▶
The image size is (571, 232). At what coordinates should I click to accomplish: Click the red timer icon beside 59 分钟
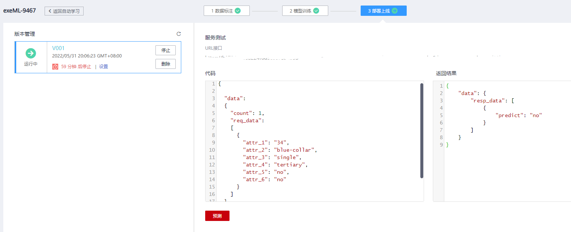(55, 67)
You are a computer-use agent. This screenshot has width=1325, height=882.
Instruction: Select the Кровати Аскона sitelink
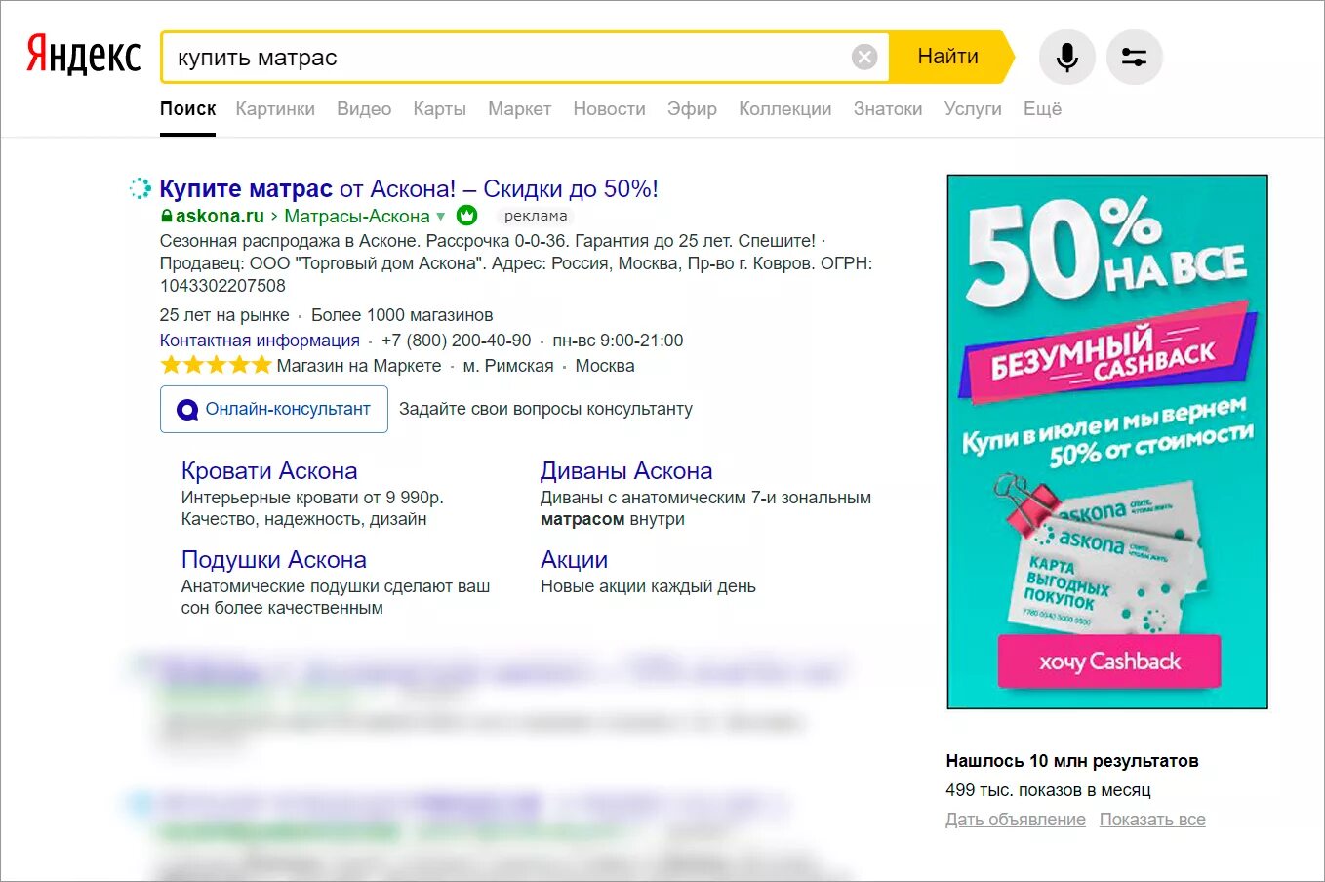(269, 470)
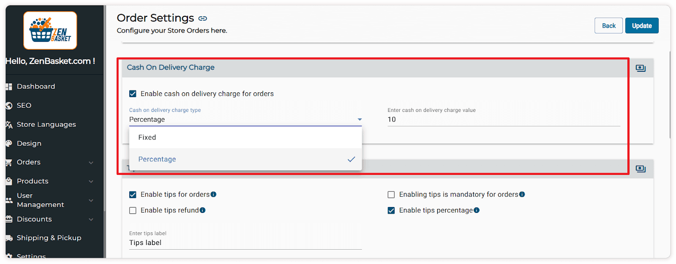Click the Update button
Screen dimensions: 676x264
point(641,26)
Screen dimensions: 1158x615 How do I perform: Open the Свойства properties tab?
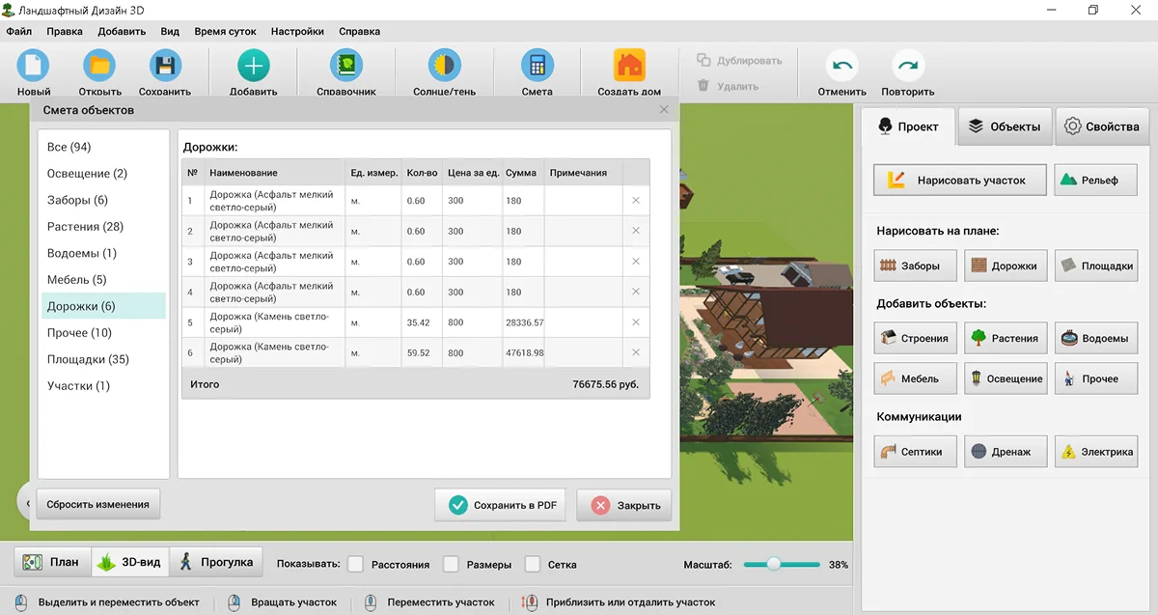1102,126

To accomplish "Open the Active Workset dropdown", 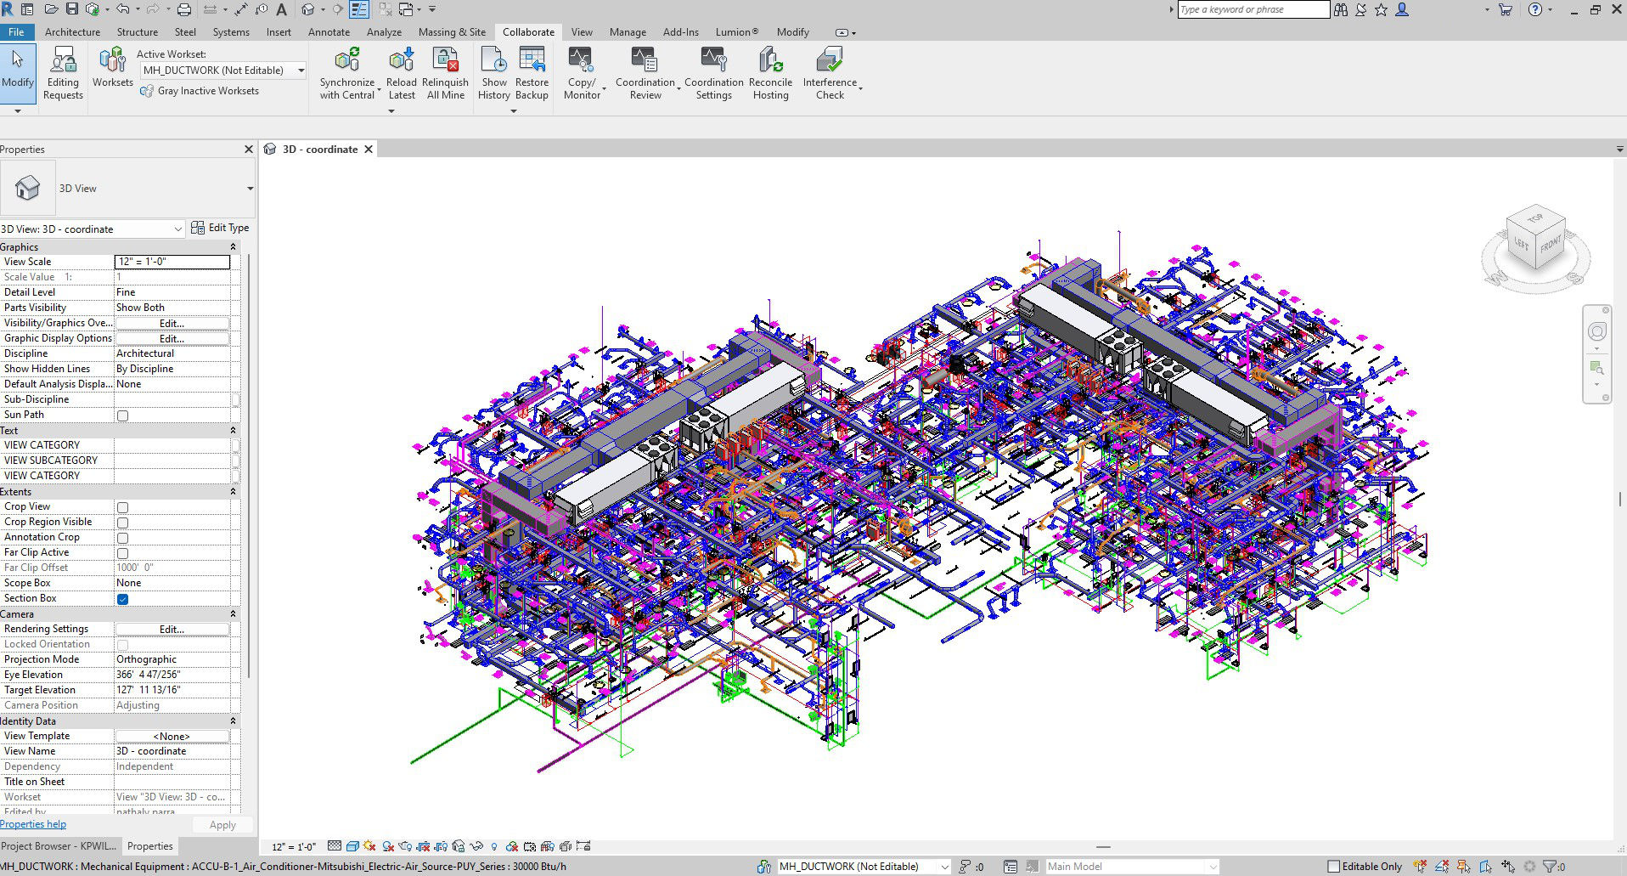I will (x=301, y=71).
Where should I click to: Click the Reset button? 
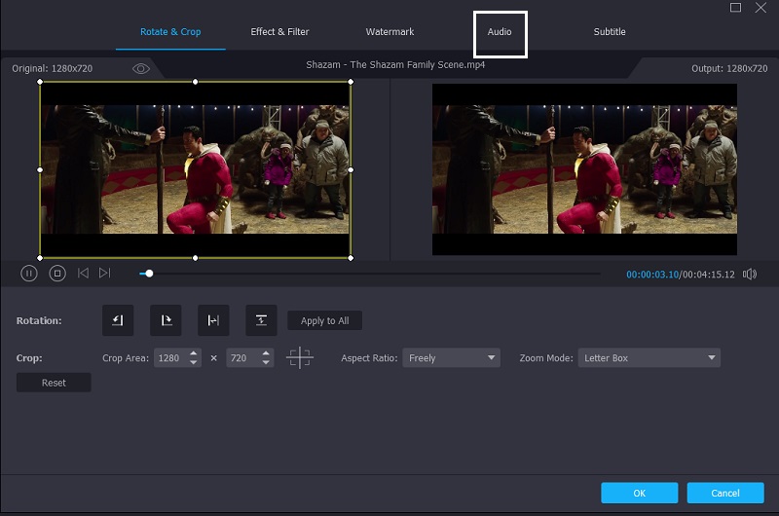click(54, 383)
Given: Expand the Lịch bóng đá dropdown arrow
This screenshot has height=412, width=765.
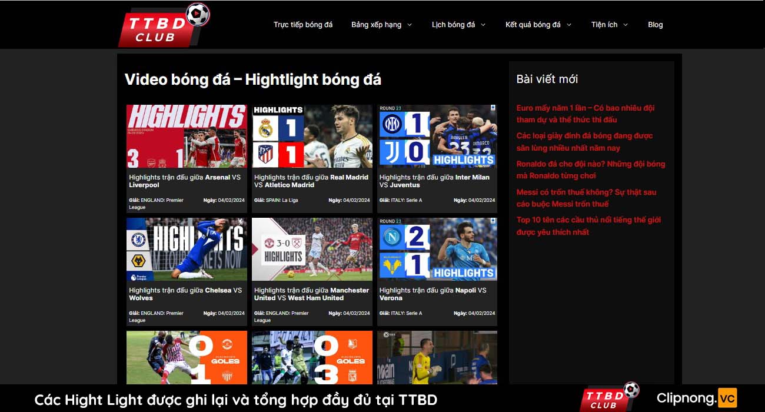Looking at the screenshot, I should (x=483, y=25).
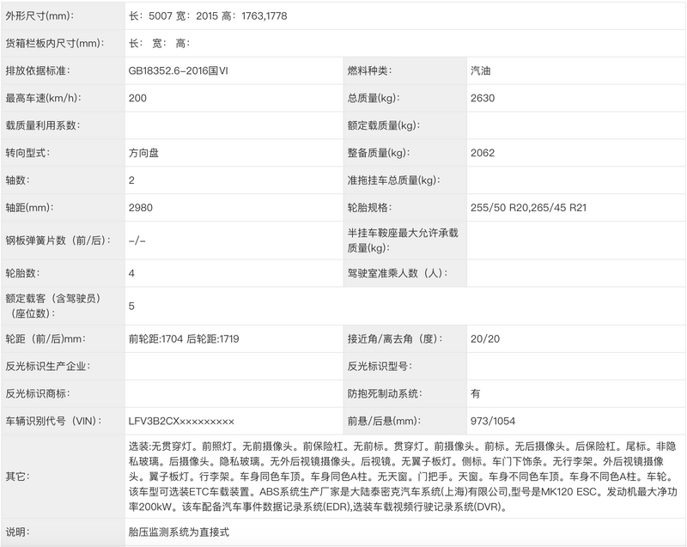
Task: Click the top speed value 200
Action: tap(131, 97)
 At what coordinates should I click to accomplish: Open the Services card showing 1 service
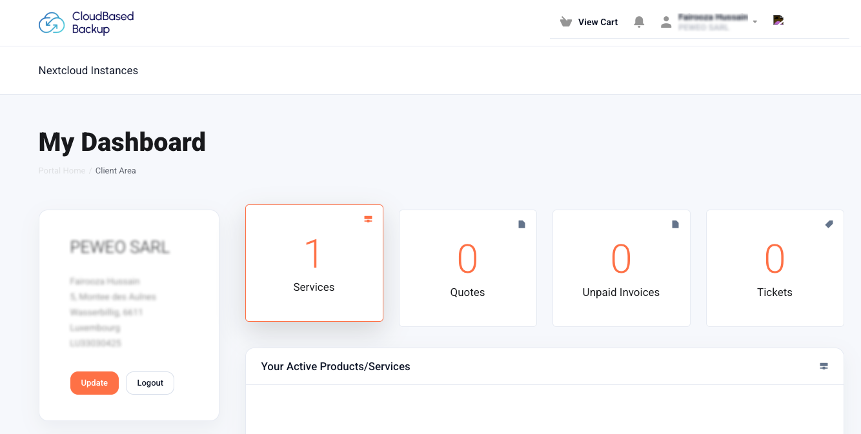[x=314, y=263]
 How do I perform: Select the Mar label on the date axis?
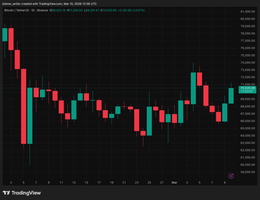174,183
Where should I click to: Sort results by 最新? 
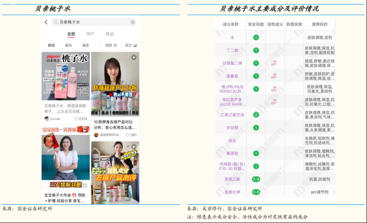tap(86, 45)
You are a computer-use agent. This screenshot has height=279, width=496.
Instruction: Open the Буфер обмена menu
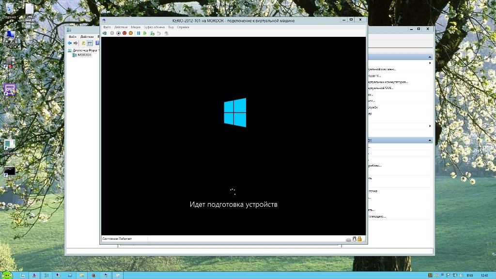154,27
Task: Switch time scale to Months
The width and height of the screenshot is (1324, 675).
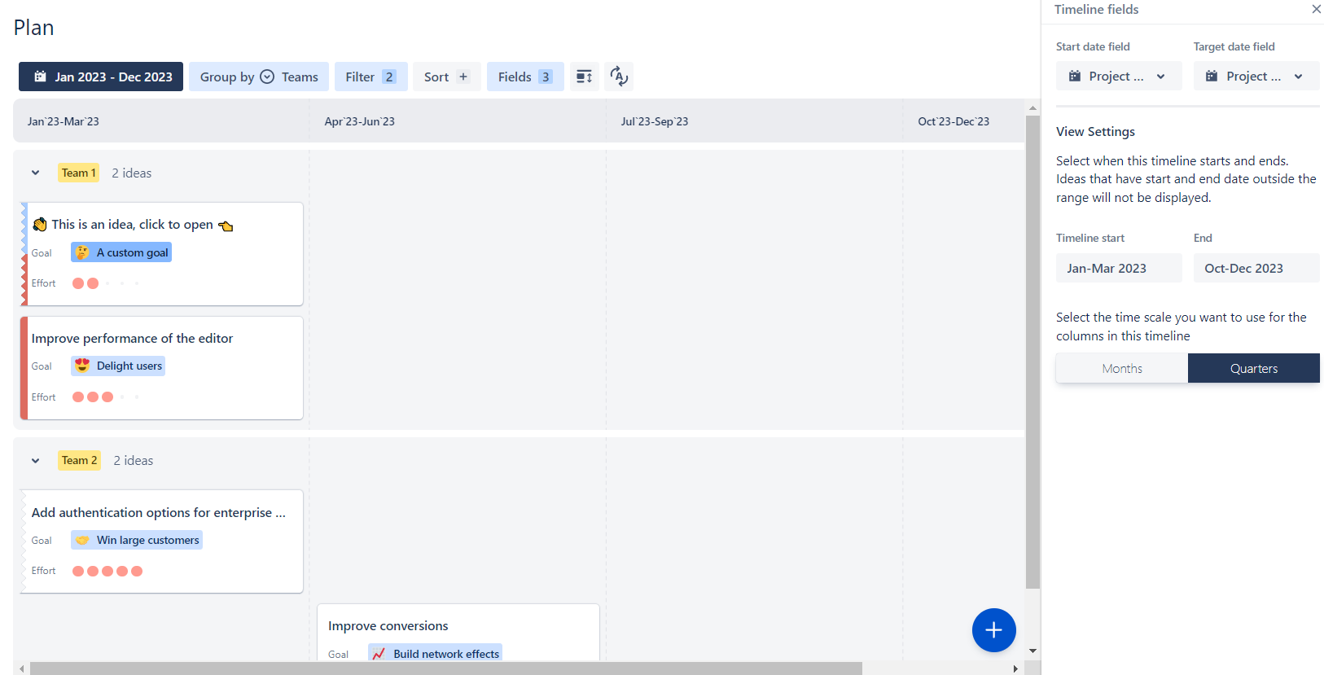Action: [1121, 368]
◀
**PROBLEM DETAILS**
Within the material above, find the lines that contain the word "computer"; copy them.

**ANSWER TO THE PROBLEM**
You are a computer-use agent. This screenshot has width=1325, height=882.
You are a computer-use agent. This screenshot has height=279, width=496.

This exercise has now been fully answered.